Conspiracy rhetoric and Zombies from me to you:
So we all know that the popularity of zombies in our media-television shows, movies, and books-is prominent. There have recently been a rash of stories about people eating people or gnawing the face off of a homeless man.
The following are some links to these stories to get you up to speed.
http://www.huffingtonpost.com/2012/06/07/cannibalism-addiction-karen-hylen-psychopaths_n_1570470.html
http://www.huffingtonpost.com/2012/05/30/bath-salts-health-cannibal-rudy-eugene_n_1555493.html
http://www.huffingtonpost.com/2012/06/19/alexander-kinyua-cannibal-mental-hospital_n_1609056.html
But what got people extra riled up was the fact that the CDC (Centers for Disease Control and Prevention) showed up. This occurrence is a common marker of a zombie film. The military and the CDC are generally mentioned as having been ineffective or attempted to cover up what was really happening in the initial scenes of the outbreak. These institutions are even mentioned in how the Government will cover up a Zombie outbreak in Max Brooks' book The Zombie Survival Guide.
http://www.huffingtonpost.com/2012/06/01/cdc-denies-zombies-existence_n_1562141.html
So this, and having read the Zombie Survival Guide recently, got me thinking: Do people really believe in the possibility or happenings of prior Zombie outbreaks? Is this simply mistaken cannibalism?
Google the phrase "The Lawson Tapes" and you'll find this link:
http://www.unexplained-mysteries.com/forum/index.php?showtopic=138506
There seems to be some debate out there on the inter webs at least and there are a slew of [what I'd call] fake, low budget "authentic" zombie footage reels on the You Tubes. There are debates about authenticity in the comment sections of a few of the videos I checked out there.
Richard Hofstadter argues that mass media has influenced and aided in the success of paranoid style discourse, which I believe is at the root of what is happening here in the internet forum (6).He says, "It is the use of paranoid modes of expression by more or less normal people that makes the phenomenon significant" (Hofstadter, p. 1). I am intrigued by the anxieties exemplified in the zombie culture and suspicions. Especially the suspicions that the Government is hiding something from the American people. Instead of preparing them or allowing them to know the truth so they could better prepare for the inevitable zombie outbreak, the American people are being left in the dark.

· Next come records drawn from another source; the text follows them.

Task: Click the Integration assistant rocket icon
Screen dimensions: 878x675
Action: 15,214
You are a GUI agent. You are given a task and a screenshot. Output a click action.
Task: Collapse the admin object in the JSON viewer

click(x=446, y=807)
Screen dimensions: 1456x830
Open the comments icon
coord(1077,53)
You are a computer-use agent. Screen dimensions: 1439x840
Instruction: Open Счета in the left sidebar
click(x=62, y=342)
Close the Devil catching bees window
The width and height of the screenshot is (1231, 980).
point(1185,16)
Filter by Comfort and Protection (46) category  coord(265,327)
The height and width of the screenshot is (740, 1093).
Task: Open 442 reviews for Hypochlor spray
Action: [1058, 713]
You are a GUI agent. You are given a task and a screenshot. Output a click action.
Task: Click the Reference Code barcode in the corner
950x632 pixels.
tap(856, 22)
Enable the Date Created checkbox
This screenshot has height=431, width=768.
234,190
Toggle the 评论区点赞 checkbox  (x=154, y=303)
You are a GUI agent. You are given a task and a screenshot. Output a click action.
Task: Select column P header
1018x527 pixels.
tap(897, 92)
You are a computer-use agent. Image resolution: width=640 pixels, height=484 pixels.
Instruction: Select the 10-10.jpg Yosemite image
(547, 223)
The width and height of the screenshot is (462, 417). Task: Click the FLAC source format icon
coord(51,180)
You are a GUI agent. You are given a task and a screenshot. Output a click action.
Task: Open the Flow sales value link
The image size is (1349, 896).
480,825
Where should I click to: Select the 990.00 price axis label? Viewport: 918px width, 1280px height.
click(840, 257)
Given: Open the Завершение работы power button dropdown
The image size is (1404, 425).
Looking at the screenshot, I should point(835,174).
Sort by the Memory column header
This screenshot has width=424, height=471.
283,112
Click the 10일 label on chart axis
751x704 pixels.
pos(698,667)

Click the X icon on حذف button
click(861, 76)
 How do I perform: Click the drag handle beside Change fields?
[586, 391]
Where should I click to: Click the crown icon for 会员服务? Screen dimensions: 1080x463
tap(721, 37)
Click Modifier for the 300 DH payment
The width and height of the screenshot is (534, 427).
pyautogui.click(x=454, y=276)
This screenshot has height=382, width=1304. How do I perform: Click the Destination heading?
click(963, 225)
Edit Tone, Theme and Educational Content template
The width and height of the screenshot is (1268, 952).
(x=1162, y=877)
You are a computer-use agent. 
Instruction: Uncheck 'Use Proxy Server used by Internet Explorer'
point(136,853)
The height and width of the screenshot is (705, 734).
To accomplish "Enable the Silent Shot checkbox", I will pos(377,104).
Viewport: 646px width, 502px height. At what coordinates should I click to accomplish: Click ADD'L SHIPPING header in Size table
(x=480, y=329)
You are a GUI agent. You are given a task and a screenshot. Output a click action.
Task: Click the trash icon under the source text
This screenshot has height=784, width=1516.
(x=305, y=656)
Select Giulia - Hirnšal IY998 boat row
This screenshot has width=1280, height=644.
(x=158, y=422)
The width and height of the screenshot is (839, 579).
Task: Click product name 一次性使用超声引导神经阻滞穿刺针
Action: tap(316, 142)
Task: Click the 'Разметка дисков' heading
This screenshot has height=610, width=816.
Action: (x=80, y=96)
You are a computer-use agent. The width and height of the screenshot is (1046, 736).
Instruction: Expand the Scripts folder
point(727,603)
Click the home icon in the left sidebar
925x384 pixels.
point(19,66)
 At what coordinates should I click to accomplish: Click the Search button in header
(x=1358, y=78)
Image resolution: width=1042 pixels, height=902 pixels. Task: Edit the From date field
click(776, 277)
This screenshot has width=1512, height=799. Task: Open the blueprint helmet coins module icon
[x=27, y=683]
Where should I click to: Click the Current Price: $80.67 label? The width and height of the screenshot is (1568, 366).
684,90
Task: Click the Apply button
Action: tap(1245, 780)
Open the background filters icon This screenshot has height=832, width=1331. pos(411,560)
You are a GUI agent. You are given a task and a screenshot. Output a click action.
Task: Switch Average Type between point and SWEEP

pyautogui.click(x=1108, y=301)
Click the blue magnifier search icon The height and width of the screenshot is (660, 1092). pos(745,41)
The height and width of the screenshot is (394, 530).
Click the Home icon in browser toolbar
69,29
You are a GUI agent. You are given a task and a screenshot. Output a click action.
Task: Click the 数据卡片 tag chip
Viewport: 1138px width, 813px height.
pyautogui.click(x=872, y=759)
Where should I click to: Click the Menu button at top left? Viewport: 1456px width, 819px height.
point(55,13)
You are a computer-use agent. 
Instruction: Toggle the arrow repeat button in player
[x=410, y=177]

So we have stories about zombies instead of preparedness. Walter Fisher call humans "homos narrans" and claims that "Humans are essentially story tellers" (p. 6). What story are we telling with these zombie tales from Hollywood and from amateur film makers on line? Are they the same stories? In a post-9/11 world these anxieties may be a way to fixate on something. A buoy to attach our fears to in the storm and chaos of an unsure destiny amidst the War on Terror.